11 May 2012

If it was November, we must have been re-reading

Science Fiction | Larry Niven and Jerry Pournelle

Recently re-read: The Mote in God's Eye by Larry Niven and Jerry Pournelle


In 1975, Larry Niven, the guy who populates short stories with more ideas than many another author feels overcrowds a trilogy, teamed up with his long-time friend Jerry Pournelle, who writes military SF and the Chaos Manor chronicles, to come up with a story of first contact with an intelligent alien species. They wrote a follow-up in 1993, which I'm currently reading, called The Gripping Hand.

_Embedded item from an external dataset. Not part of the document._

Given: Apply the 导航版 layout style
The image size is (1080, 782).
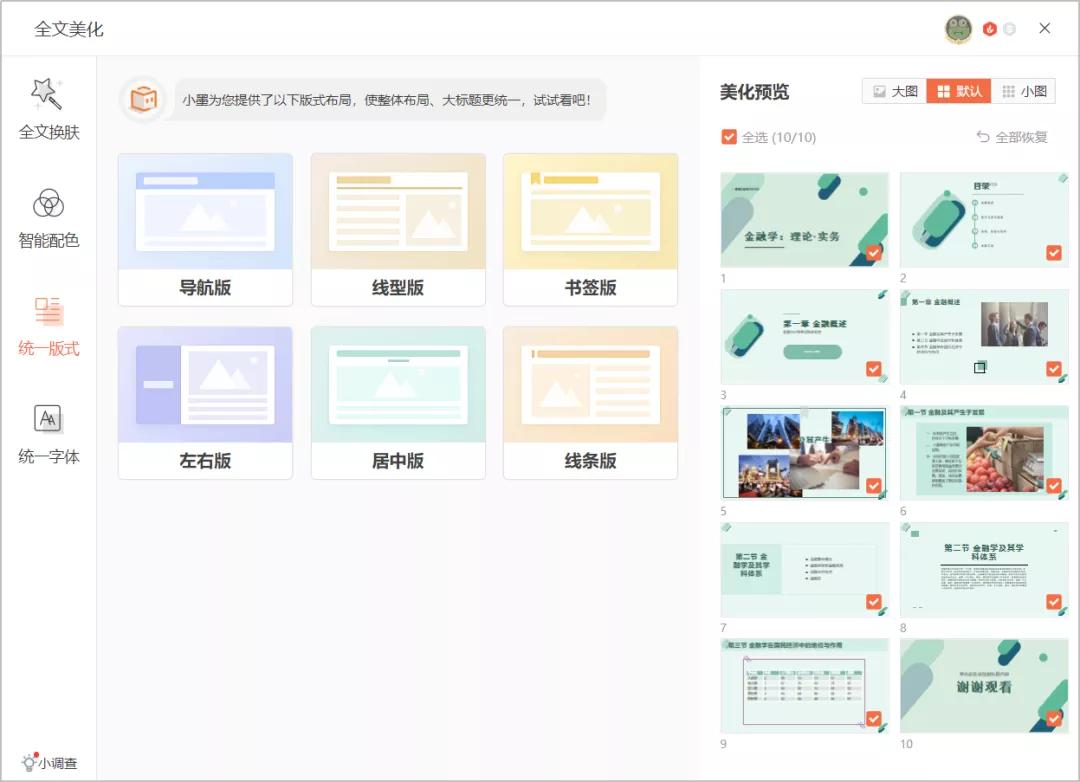Looking at the screenshot, I should click(x=205, y=229).
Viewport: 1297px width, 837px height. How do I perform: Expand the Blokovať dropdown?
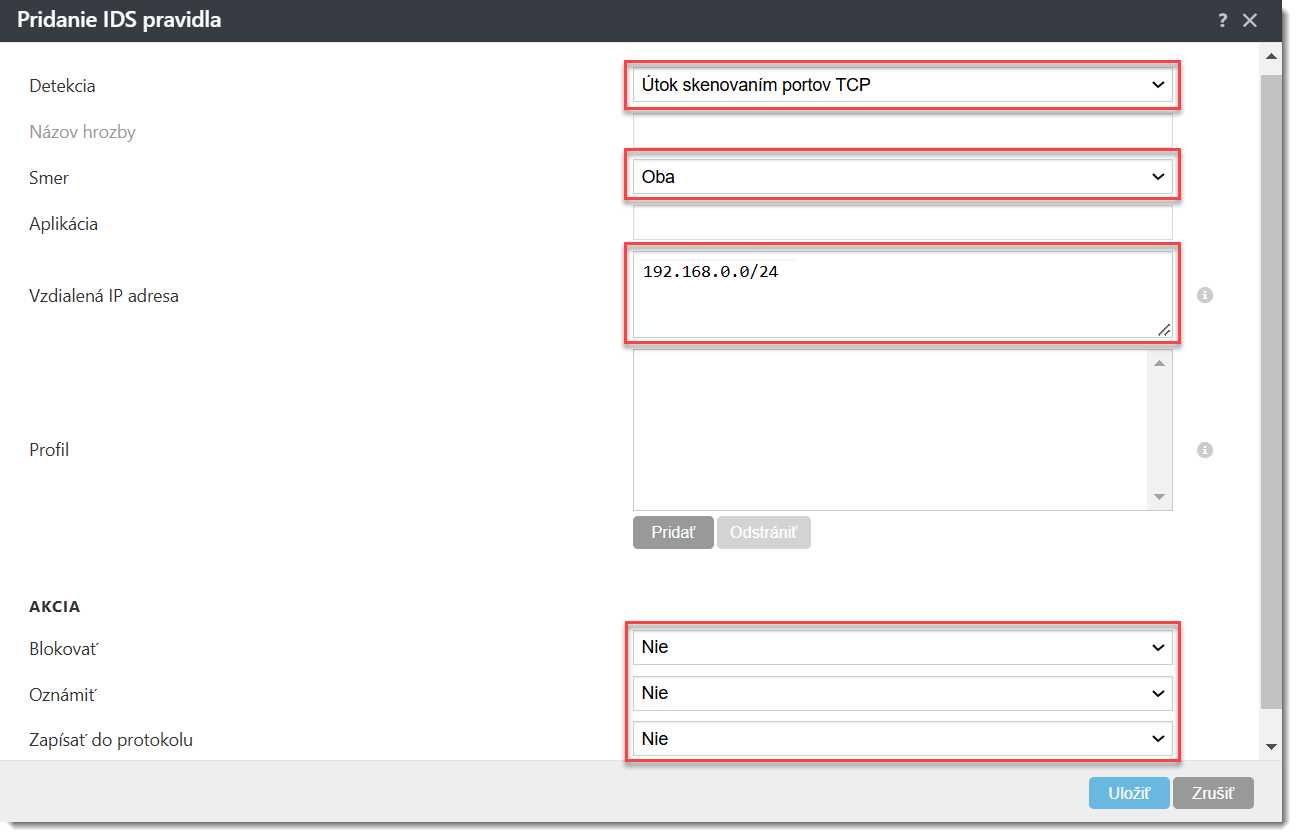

Mote is placed in Jerry's universe of the CoDominium, where the Space Navy protects the Second Empire, and is busy reabsorbing, sometimes by force, planets that descended to chaos during the Secession Wars. Having lost much of the advanced tech of the revered First Empire, the humans have tech which we readers can relate to (mostly; I'll come to that later). They then detect an alien craft decelerating into one of the Trans-Coalsack worlds. From that world, the Coalsack nebula looks like a hooded man, with a red eye (giant star) with a yellow mote (companion star). It's a light sail.

Rod Blaine, the new Captain of the MacArthur meets this probe, and is then appointed on the expedition to the Moties' planet. The Moties turn out to have idiot savant Engineer sub-species, and a whole set of other species, including almost-mind-reading Mediators. There is a mystery involved, but I'll not give you any more spoilers. :)

I've never quite understood the penchant of SF writers to imagine Emperors and Dukes and stuff way into the future. Surely, even if we lost a lot of tech for assorted unexplained reasons, including interstellar wars (!), we wouldn't regress to feudalism? It's surely easier to retain social advances than high tech, which, by definition, needs a pyramid of tech to sit atop. THis book also has The Church, which does not help me understand the USA either (all SF more reflects the life and times of the authors than the future they imagine and, if they are bestsellers, the life and times of the target demographic). Anyway, the future society also has a very 1960s attitude to women, of which we have just one, the Lady Sally Fowler. We have a sinister trader, Sir Horace Hussain Bury, predictably (this was written at the time of the first Oil price Shocks) Muslim (Moslem, in the book) and cunning. We have the sailing master, Kevin Renner, a very Larry Niven character, full of irreverence and ideas. And we have the Moties, who have three arms, two on the right, most of whom are female, most of the time.

The tech of the space drive is still futuristic. It is based on the Alderson Drive, 'invented' in real life by the JPL scientist Dan Alderson, and a bit of a wormhole process. There is also the (ahem!) Langston Field, which protects the ships from laser and missile attacks. The tech, predictably, falls short when it comes to computers, but surprisingly, not very short. The book has pocket computers, linked to the ship's mainframe, which has all the data stored in it. In the 1990s, this was laughable, but in these days of cloud computing, it's very close to high tech today. The machines are voice activated as well as taking stylus inputs (we've moved beyond, heh heh). The culture that takes wine and whisky is contrasted with the one that takes coffee, which in turn is contrasted with one that takes tea. And once, it is pointed out that most of these cultures are based on what the people then imagine as the authentic version of 20th century Earth. Again, why anyone should aspire to 20th century cultures is mysterious in reality, but not if you want to sell your books. Along the way, we find the Moties have superconductors of heat (not as much of an oxymoron today, very much so in the 1970s), a frictionless toilet, and a superior coffee-processing surface, though they can't stand coffee themselves.

Quote from when the humans land on the Motie planet:
"Blasted show offs," Renner muttered to Bury. When the Trader looked at him quizzically, Renner pointed. "There's city all around, and the airport's got not one meter of extra space."
Bury nodded. Around the tiny field were skyscrapers, tall and square-built, jammed close together, with only a single belt of green running out of the city to the east. If there were a plane crash it would be a disaster--but the Moties didn't build planes to crash.
You'll love and fear the Moties, like the humans in the book do. A very tightly written story, with suspense all the way up to the last few pages. The mystery is solved, and so is the moral dilemma: do you look at an alien species from what benefits they can offer or from what peril they can result in. I don't like sad endings, they prevent me from rating a book high. This book gets a high rating. It still remains one of Niven and Pournelle's best books. Read it.